Loaded Chicken Verde


  • 1.5 lbs chicken breast
  • juice 2 limes
  • 1 bunch cilantro chopped
  • 1 bag frozen corn
  • 2minced garlic cloves
  • 1/2 red onion chopped
  • 1 can black beans drained and rinsed
  • 1 tsp cumin
  • s and p


  1. Place all of the above ingredients in a Ziploc bag and freeze completely.
  2. When ready to use put the contents of the bag into the slow-cooker.
  3. Cook on low for 8 hours or high for 4 hours.
  4. About 1 hour before serving pour in 1/2 to a full jar of your favorite salsa verde and shred the chicken.
  5. When done serve over rice or in tortillas.

Honey Sesame Chicken


  • 1 lb chicken tenders
  • 3 T olive oil
  • 1 cup honey
  • 2 T sesame seeds
  • 1/2 cup soy sauce
  • 1 tablespoon sesame oil
  • 1 t. salt
  • 1 t. pepper
  • 1 package frozen brocolli


  1. Place all ingredients in freezer bag, toss to coat and then freeze.
  2. When ready to serve, defrost and empty ingredients into the crockpot.
  3. Cook on low for 4-5 hours.
  4. Remove chicken & shred, then return to sauce.
  5. Add in one can of chopped water chestnuts.
  6. Serve over hot cooked rice

New England Chicken Chowder


  • 6 chicken tenders or 1 lb. chicken breasts
  • 1 can yellow corn drained
  • 2 cups butter beans
  • 2 cups canned tomatoes
  • 2 white potatoes cut in cubes
  • 1 medium onion chopped
  • 2 ribs celery chopped
  • 1/2 cup ketchup
  • 1/2 cup barbecue
  • 2 t. onion powder
  • 2 t. garlic powder
  • 2 T. brown sugar
  • 1 T. worcestershire
  • 1t. hot sauce
  • 2 T. butter


  1. Place all the ingredients into a large freezer bag and freeze completely
  2. When ready to cook place ingredients along with 3 cups of chicken stock in the slow cooker.
  3. Cook on low 5-6 hours.
  4. Remove cooked chicken from the stew, shred them and return to the stew.
  5. Stir in one can of tomato paste.
  6. Stir in chicken broth until stew reaches the desired consistency.
  7. If you like it thick you can serve over rice.

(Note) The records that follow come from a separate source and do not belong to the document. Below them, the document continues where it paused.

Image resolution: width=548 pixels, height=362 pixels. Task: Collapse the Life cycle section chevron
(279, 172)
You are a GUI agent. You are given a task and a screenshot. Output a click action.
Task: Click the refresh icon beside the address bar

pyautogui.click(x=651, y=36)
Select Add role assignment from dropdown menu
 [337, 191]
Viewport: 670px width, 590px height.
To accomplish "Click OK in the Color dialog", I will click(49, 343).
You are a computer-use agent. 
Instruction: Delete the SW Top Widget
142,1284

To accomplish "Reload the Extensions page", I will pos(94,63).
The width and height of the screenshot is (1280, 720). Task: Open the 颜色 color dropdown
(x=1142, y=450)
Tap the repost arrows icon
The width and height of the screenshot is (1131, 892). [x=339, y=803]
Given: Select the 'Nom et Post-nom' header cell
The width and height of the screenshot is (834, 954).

If a bit thinner, serve with a side of cornbread or herb rolls.
  8. PS- Hubby thought this was a bit too sweet so I add in a few drops of Frank's hot sauce this is optional but VERY good.



  2. JoAnn Williams

    Hi Donnie, Each recipe above is for one gallon ziploc freezer meal. Put the items in the one bag, in the order listed. If you want to make more than one of each meal, just multiply the ingredients by the number of that meal that you want to make, and then measure in the recipe amount for each bag. Have fun!

  3. Donnie Ludiker

    How do you get 36 meals from the above recipes? Do you triple the recipes. Or will each recipe make enough for 3 or 4 family sized meals.

  4. Donnie Ludiker

    I need help in figuring out how you portion out each of the 5 recipes so that you end up with 18 baggies for the freezer.
    Do you put all of one recipe in a big bowl and blend it and then divide it between 3 or 4 baggies, or do you triple each recipe? I want to do this this winter so I need to know which approach to take to get the 36 meals. Thank you for your time.